Mr Joyce claimed “the Australian international market is the toughest anywhere in the world” and that these were the “toughest conditions Qantas has ever faced”.
Measures include sacking 1000 staff within 12 months, a CEO and Board pay cut, an exec pay and bonus freeze, a review of spending with top 100 suppliers plus further unspecified “network reductions”.
And conditions are worsening, he said, winding up the melodrama, with a marked deterioration in November.
Passenger loads and yields below the already negative trends for the year with the deterioration driven by a simple scenario: aircraft capacity continues to grow faster than passenger demand.

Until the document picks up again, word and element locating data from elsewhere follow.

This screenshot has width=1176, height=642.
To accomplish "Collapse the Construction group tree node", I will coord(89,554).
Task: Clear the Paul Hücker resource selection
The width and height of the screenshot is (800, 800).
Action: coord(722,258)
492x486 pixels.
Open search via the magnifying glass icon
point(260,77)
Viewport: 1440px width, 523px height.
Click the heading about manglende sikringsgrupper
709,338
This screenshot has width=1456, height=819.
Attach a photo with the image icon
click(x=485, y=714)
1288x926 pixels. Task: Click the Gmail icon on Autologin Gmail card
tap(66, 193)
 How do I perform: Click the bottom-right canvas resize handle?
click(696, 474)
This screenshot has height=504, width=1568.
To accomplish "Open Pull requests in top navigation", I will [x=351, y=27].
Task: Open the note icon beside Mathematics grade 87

“Total passenger domestic market capacity is expected to increase by approximately 2.7%, driven by estimated competitor customer growth of 3.9%,” he said.
Group yield is expected to fall 3.5% year on year for the first half while fuel costs are forecast to increase by $88 million.
Mr Joyce also made numerous negative comments about major competitor Virgin Australia which it believes has an unfair advantage due to a high level of foreign ownership, something Qantas, which used to be government-owned, is barred from doing thanks to the Qantas Sales Act.
“Political leaders recognise Qantas’ strategic importance, its critical role in providing essential air services and the benefits to Australia of a strong and viable national carrrier,” he said.
“None of the measures being discussed with the government would alleviate the need for us to take the comprehensive actions we have announced today.
“Government action will, however, be key in enabling us to keep competing effectively on a level playing field.”